### Exercise instructions:
Print all of the records below again without a single difference.

### Data for processing:
##############################

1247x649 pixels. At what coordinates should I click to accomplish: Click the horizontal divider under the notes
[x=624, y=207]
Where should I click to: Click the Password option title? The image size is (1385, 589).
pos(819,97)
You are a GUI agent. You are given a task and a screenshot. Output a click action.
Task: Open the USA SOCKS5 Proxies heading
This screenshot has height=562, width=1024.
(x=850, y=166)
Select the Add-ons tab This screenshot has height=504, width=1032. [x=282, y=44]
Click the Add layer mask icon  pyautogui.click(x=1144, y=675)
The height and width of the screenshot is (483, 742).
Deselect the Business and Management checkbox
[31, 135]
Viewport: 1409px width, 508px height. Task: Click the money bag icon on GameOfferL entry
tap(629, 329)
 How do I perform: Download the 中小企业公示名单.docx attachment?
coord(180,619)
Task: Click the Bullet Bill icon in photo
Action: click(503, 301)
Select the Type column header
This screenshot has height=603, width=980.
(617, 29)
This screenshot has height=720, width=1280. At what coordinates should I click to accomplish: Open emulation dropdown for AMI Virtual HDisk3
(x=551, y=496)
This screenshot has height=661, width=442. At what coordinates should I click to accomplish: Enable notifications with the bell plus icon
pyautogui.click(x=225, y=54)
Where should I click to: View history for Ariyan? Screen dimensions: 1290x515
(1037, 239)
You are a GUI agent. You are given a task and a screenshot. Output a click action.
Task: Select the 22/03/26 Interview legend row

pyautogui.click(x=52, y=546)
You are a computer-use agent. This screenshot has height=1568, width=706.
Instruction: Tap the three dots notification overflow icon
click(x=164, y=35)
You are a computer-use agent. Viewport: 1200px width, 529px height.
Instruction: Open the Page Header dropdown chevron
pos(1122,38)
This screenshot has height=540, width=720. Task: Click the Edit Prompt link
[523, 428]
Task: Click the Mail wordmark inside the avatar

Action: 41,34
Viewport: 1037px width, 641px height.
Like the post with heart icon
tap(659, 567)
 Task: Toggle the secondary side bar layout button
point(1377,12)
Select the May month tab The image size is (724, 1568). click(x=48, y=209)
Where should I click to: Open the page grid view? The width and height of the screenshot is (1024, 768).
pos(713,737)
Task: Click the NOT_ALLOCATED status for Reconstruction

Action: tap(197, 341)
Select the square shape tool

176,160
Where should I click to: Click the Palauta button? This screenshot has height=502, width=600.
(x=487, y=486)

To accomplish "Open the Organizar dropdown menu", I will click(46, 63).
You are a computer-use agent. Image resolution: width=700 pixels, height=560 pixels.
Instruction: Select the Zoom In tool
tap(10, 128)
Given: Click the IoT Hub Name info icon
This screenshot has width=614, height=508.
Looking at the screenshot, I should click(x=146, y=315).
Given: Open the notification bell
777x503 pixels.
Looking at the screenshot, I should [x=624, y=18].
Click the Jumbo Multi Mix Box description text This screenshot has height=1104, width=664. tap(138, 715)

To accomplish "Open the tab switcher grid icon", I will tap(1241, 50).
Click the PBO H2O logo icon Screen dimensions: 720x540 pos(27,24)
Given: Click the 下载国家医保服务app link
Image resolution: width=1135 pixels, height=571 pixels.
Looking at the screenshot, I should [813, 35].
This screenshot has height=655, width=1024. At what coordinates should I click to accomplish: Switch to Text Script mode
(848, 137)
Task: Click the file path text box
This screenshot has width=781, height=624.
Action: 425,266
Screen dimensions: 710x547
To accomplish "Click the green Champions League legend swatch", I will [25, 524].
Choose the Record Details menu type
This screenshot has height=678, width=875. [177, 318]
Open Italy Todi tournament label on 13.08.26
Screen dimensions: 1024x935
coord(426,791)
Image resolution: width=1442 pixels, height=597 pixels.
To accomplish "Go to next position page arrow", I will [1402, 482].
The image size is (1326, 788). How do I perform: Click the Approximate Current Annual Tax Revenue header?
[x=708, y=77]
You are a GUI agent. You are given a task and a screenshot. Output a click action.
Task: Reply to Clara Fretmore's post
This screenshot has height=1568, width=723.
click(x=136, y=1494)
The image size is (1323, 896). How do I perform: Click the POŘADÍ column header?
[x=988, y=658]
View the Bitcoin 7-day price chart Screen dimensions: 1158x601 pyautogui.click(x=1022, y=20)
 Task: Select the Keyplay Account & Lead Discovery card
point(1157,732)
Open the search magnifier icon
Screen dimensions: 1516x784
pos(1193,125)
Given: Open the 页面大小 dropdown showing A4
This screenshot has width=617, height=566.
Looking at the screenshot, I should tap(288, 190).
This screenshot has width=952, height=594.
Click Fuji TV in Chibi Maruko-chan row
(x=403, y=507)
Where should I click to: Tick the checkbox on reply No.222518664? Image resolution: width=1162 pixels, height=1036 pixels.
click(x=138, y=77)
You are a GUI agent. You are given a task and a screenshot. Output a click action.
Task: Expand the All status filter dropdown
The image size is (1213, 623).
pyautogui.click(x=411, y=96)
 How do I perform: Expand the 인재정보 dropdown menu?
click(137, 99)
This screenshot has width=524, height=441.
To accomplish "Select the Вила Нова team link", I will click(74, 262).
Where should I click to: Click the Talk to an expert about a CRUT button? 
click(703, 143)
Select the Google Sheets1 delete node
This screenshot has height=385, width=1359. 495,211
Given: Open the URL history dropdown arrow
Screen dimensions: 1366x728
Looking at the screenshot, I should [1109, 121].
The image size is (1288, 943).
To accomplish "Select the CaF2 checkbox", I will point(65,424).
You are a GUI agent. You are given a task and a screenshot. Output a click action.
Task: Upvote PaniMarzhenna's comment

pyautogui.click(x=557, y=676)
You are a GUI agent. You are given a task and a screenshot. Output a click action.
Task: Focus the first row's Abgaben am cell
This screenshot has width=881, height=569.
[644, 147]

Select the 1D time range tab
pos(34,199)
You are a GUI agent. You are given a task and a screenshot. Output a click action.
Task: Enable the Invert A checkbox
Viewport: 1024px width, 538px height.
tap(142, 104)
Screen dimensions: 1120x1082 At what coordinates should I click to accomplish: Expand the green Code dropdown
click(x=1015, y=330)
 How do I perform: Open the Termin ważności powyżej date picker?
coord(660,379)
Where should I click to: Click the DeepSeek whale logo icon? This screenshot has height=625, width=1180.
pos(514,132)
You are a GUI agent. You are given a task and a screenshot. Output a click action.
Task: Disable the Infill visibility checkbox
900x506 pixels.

##############################

### Output for this exercise:
1247x649 pixels. At what coordinates should I click to accomplish: Click the horizontal divider under the notes
[x=624, y=207]
Where should I click to: Click the Password option title? The image size is (1385, 589).
pos(819,97)
You are a GUI agent. You are given a task and a screenshot. Output a click action.
Task: Open the USA SOCKS5 Proxies heading
This screenshot has height=562, width=1024.
(x=850, y=166)
Select the Add-ons tab This screenshot has height=504, width=1032. [x=282, y=44]
Click the Add layer mask icon  pyautogui.click(x=1144, y=675)
The height and width of the screenshot is (483, 742).
Deselect the Business and Management checkbox
[31, 135]
Viewport: 1409px width, 508px height. Task: Click the money bag icon on GameOfferL entry
tap(629, 329)
 How do I perform: Download the 中小企业公示名单.docx attachment?
coord(180,619)
Task: Click the Bullet Bill icon in photo
Action: click(503, 301)
Select the Type column header
This screenshot has height=603, width=980.
(617, 29)
This screenshot has height=720, width=1280. At what coordinates should I click to accomplish: Open emulation dropdown for AMI Virtual HDisk3
(x=551, y=496)
This screenshot has height=661, width=442. At what coordinates should I click to accomplish: Enable notifications with the bell plus icon
pyautogui.click(x=225, y=54)
Where should I click to: View history for Ariyan? Screen dimensions: 1290x515
(1037, 239)
You are a GUI agent. You are given a task and a screenshot. Output a click action.
Task: Select the 22/03/26 Interview legend row

pyautogui.click(x=52, y=546)
You are a computer-use agent. This screenshot has height=1568, width=706.
Instruction: Tap the three dots notification overflow icon
click(x=164, y=35)
You are a computer-use agent. Viewport: 1200px width, 529px height.
Instruction: Open the Page Header dropdown chevron
pos(1122,38)
This screenshot has height=540, width=720. Task: Click the Edit Prompt link
[523, 428]
Task: Click the Mail wordmark inside the avatar

Action: 41,34
Viewport: 1037px width, 641px height.
Like the post with heart icon
tap(659, 567)
 Task: Toggle the secondary side bar layout button
point(1377,12)
Select the May month tab The image size is (724, 1568). click(x=48, y=209)
Where should I click to: Open the page grid view? The width and height of the screenshot is (1024, 768).
pos(713,737)
Task: Click the NOT_ALLOCATED status for Reconstruction

Action: tap(197, 341)
Select the square shape tool

176,160
Where should I click to: Click the Palauta button? This screenshot has height=502, width=600.
(x=487, y=486)

To accomplish "Open the Organizar dropdown menu", I will click(46, 63).
You are a computer-use agent. Image resolution: width=700 pixels, height=560 pixels.
Instruction: Select the Zoom In tool
tap(10, 128)
Given: Click the IoT Hub Name info icon
This screenshot has width=614, height=508.
Looking at the screenshot, I should click(x=146, y=315).
Given: Open the notification bell
777x503 pixels.
Looking at the screenshot, I should [x=624, y=18].
Click the Jumbo Multi Mix Box description text This screenshot has height=1104, width=664. tap(138, 715)

To accomplish "Open the tab switcher grid icon", I will tap(1241, 50).
Click the PBO H2O logo icon Screen dimensions: 720x540 pos(27,24)
Given: Click the 下载国家医保服务app link
Image resolution: width=1135 pixels, height=571 pixels.
Looking at the screenshot, I should [813, 35].
This screenshot has height=655, width=1024. At what coordinates should I click to accomplish: Switch to Text Script mode
(848, 137)
Task: Click the file path text box
This screenshot has width=781, height=624.
Action: 425,266
Screen dimensions: 710x547
To accomplish "Click the green Champions League legend swatch", I will [25, 524].
Choose the Record Details menu type
This screenshot has height=678, width=875. [177, 318]
Open Italy Todi tournament label on 13.08.26
Screen dimensions: 1024x935
coord(426,791)
Image resolution: width=1442 pixels, height=597 pixels.
To accomplish "Go to next position page arrow", I will [1402, 482].
The image size is (1326, 788). How do I perform: Click the Approximate Current Annual Tax Revenue header?
[x=708, y=77]
You are a GUI agent. You are given a task and a screenshot. Output a click action.
Task: Reply to Clara Fretmore's post
This screenshot has height=1568, width=723.
click(x=136, y=1494)
The image size is (1323, 896). How do I perform: Click the POŘADÍ column header?
[x=988, y=658]
View the Bitcoin 7-day price chart Screen dimensions: 1158x601 pyautogui.click(x=1022, y=20)
 Task: Select the Keyplay Account & Lead Discovery card
point(1157,732)
Open the search magnifier icon
Screen dimensions: 1516x784
pos(1193,125)
Given: Open the 页面大小 dropdown showing A4
This screenshot has width=617, height=566.
Looking at the screenshot, I should tap(288, 190).
This screenshot has width=952, height=594.
Click Fuji TV in Chibi Maruko-chan row
(x=403, y=507)
Where should I click to: Tick the checkbox on reply No.222518664? Image resolution: width=1162 pixels, height=1036 pixels.
click(x=138, y=77)
You are a GUI agent. You are given a task and a screenshot. Output a click action.
Task: Expand the All status filter dropdown
The image size is (1213, 623).
pyautogui.click(x=411, y=96)
 How do I perform: Expand the 인재정보 dropdown menu?
click(137, 99)
This screenshot has width=524, height=441.
To accomplish "Select the Вила Нова team link", I will click(74, 262).
Where should I click to: Click the Talk to an expert about a CRUT button? 
click(703, 143)
Select the Google Sheets1 delete node
This screenshot has height=385, width=1359. 495,211
Given: Open the URL history dropdown arrow
Screen dimensions: 1366x728
Looking at the screenshot, I should [1109, 121].
The image size is (1288, 943).
To accomplish "Select the CaF2 checkbox", I will point(65,424).
You are a GUI agent. You are given a task and a screenshot. Output a click action.
Task: Upvote PaniMarzhenna's comment

pyautogui.click(x=557, y=676)
You are a GUI agent. You are given a task and a screenshot. Output a click action.
Task: Focus the first row's Abgaben am cell
This screenshot has width=881, height=569.
[644, 147]

Select the 1D time range tab
pos(34,199)
You are a GUI agent. You are given a task and a screenshot. Output a click action.
Task: Enable the Invert A checkbox
Viewport: 1024px width, 538px height.
tap(142, 104)
Screen dimensions: 1120x1082 At what coordinates should I click to accomplish: Expand the green Code dropdown
click(x=1015, y=330)
 How do I perform: Open the Termin ważności powyżej date picker?
coord(660,379)
Where should I click to: Click the DeepSeek whale logo icon? This screenshot has height=625, width=1180.
pos(514,132)
You are a GUI agent. You are given a task and a screenshot. Output a click action.
Task: Disable the Infill visibility checkbox
900x506 pixels.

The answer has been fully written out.